Mastering Convolutional Neural Networks: A Beginner Guide
Tutorial with Tensorflow and Keras
Convolutional neural networks (CNNs) have been used in the industry for several years. The flexibility and handling of complex problems are what make CNNs so interesting. A convolutional neural network belongs to the deep learning methods and is mainly used for the processing of image, video, and audio files. In this context, we speak of deep neural networks. CNNs belong to the subfield of supervised learning.
In this article, we explain how a CNN works. Furthermore, we show you how to implement a CNN with TensorFlow and Keras. We develop a deep learning model for handwriting recognition. In this context, we investigate the limits of a CNN. The central questions of this tutorial are:
How well can a CNN recognize handwriting?

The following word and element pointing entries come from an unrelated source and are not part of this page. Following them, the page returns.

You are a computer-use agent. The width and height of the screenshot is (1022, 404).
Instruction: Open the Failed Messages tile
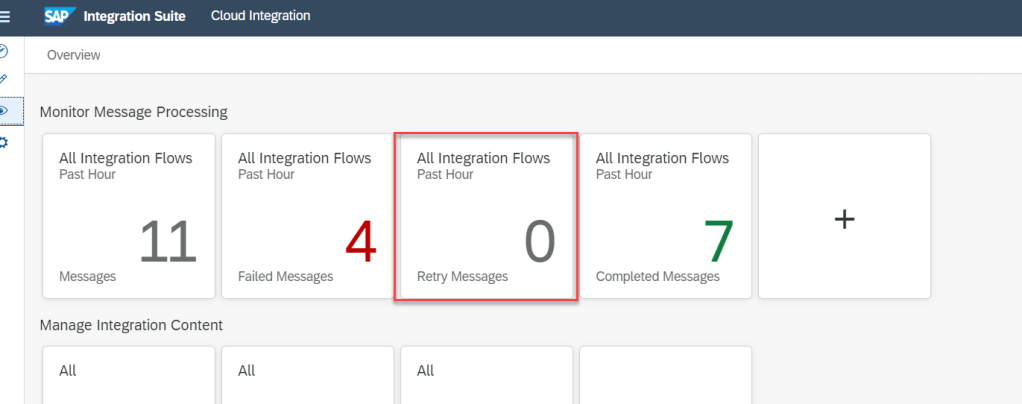coord(307,216)
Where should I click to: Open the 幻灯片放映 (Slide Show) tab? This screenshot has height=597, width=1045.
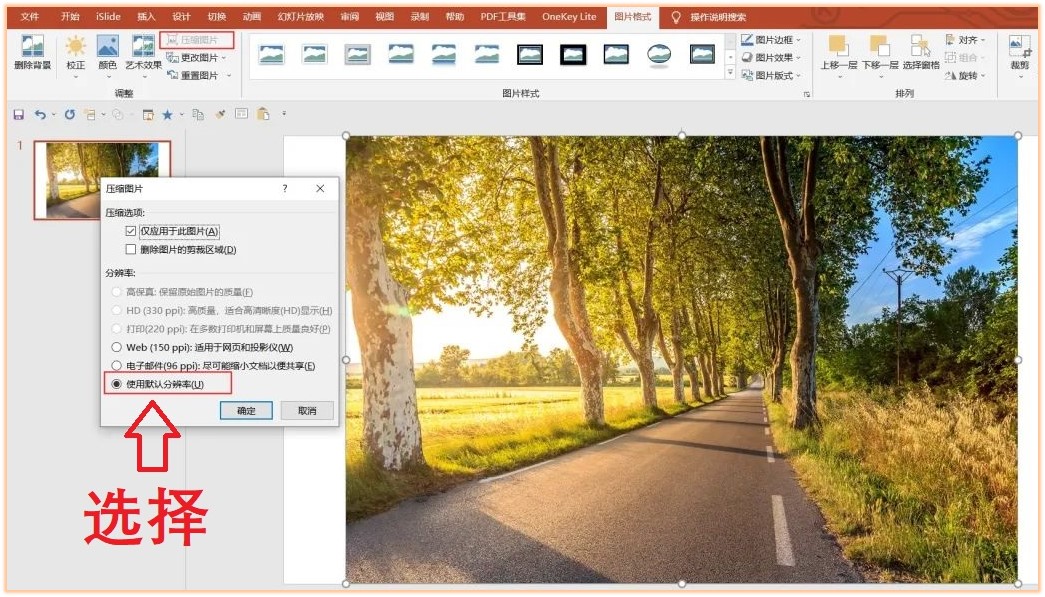[x=301, y=17]
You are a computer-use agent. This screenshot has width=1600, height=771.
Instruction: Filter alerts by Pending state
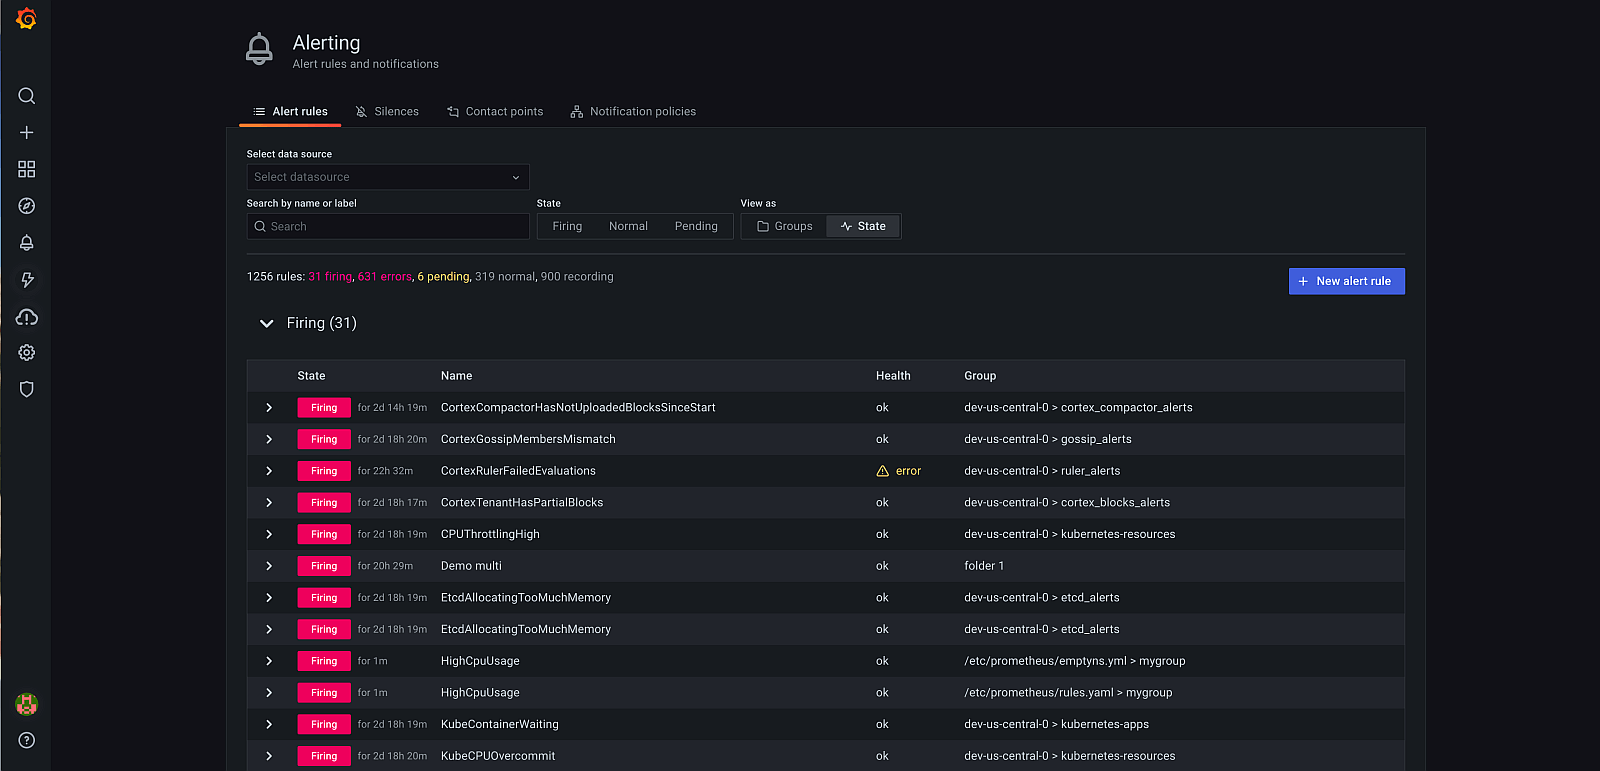696,226
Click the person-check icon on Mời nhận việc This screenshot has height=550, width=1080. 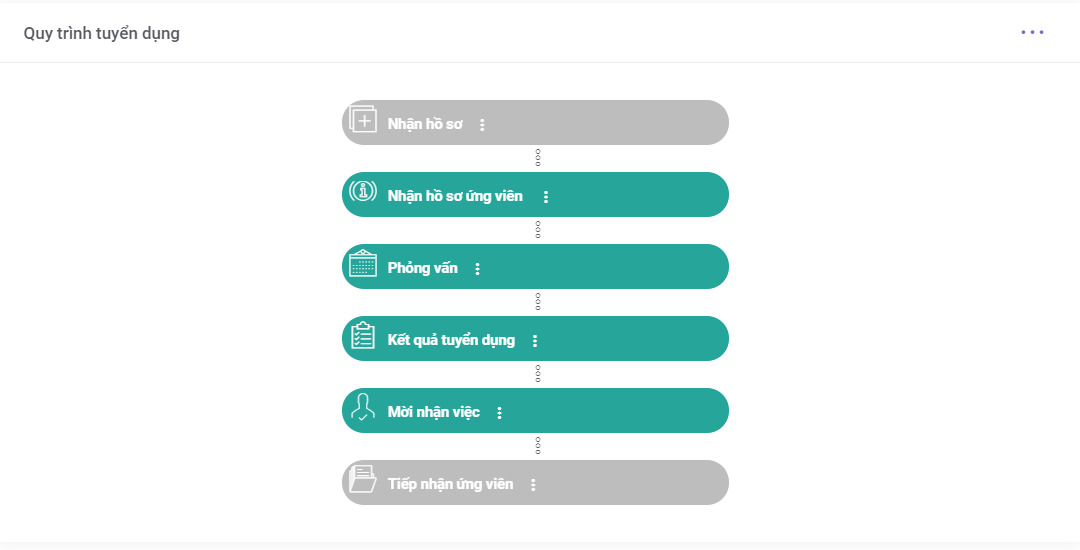(x=362, y=407)
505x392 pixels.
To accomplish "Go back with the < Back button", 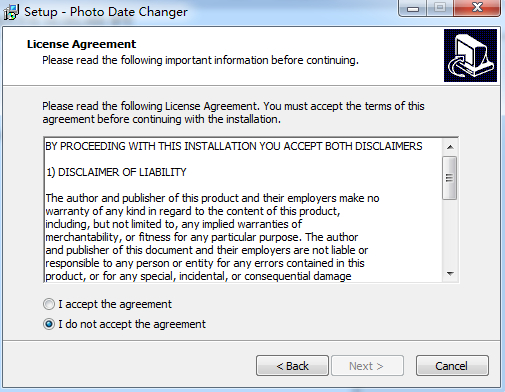I will 292,366.
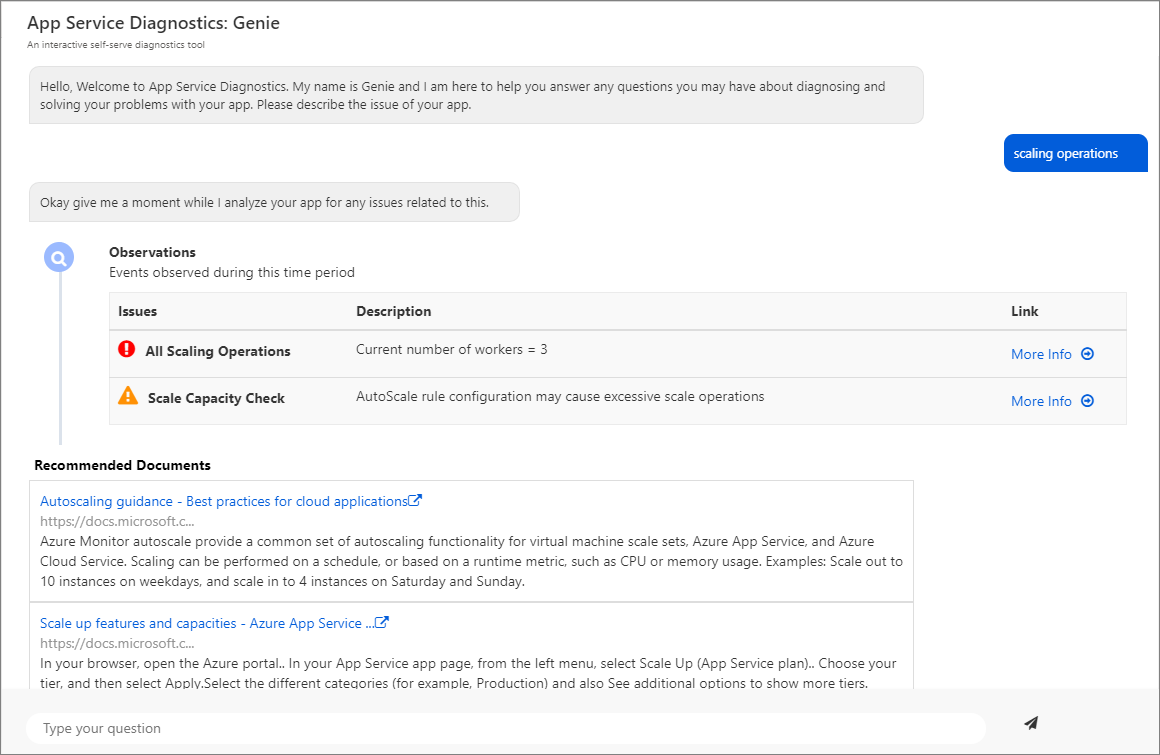Open More Info for Scale Capacity Check
The height and width of the screenshot is (755, 1160).
pyautogui.click(x=1041, y=401)
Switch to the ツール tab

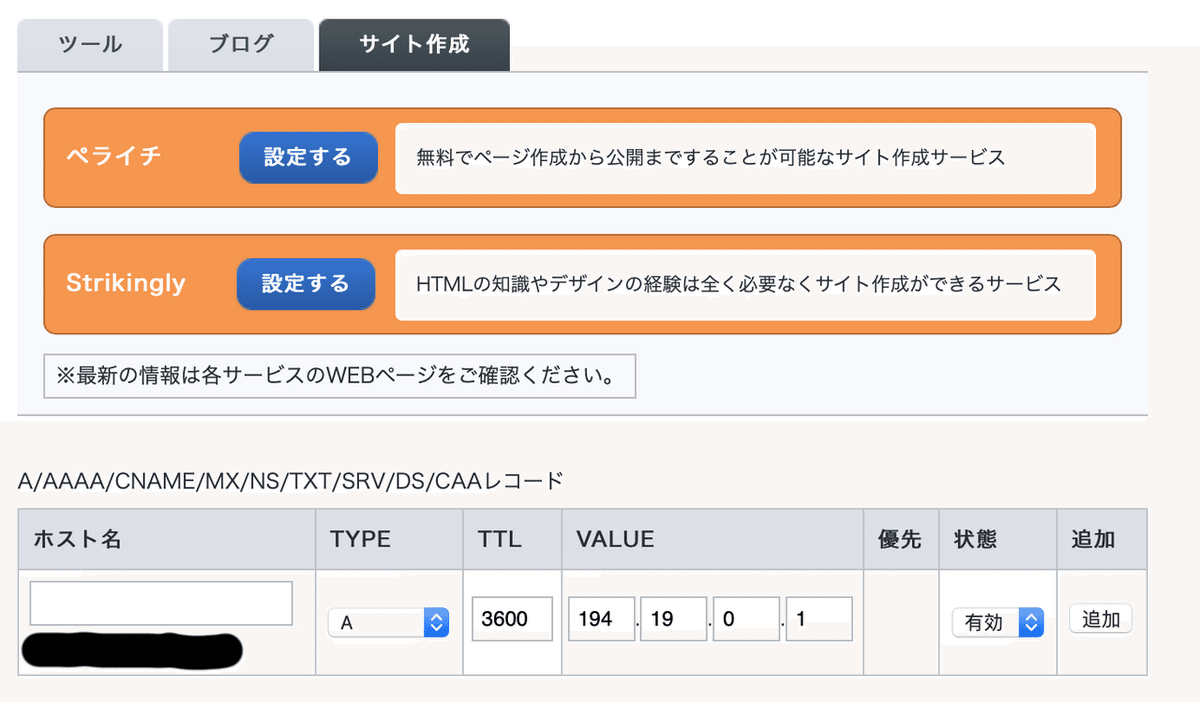click(x=90, y=45)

Where are the limits of CNNs?
We will conduct a few experiments to investigate the performance of CNNs. Be curious!
CNNs in detail
Structure of a CNN
Figure 1 illustrates the typical structure of a CNN. A CNN contains several layers. The input images will transform by these layers.
Figure 1: Structure of a CNN (Image by authors)
A typical CNN architecture contains Convolutional Layers (Conv-Layers), Pooling Layers (Pool-Layers) and a Fully-connected Layer (FC-Layer). The path of the input data through the CNN is from the Input-Layer to the Output-Layer and is called Feedforward. First, an image passes through a Conv-Layer, which applies several convolution operations to the image. In Figure 1, 32 convolution kernels will apply to the images in the first Conv-Layer. Then an activation function normalizes the input signals. For CNNs, the ReLu activation function is suitable. The abbreviation stands for rectified linear unit and is defined as ReLu(c) = max(0, c). In the next step, Max-Pooling will apply. A Pool-Layer is usually located between two Conv-Layers to reduce the size of the images by a downsampling operation. This approach reduces the number of model parameters and calculations [1]. Due to max-pooling, CNNs are relatively translation and scaling invariant. In the last step, the data pass through a fully-connected neural network with a classifier (e.g., Softmax). In this example, the classification of handwritten numbers takes place.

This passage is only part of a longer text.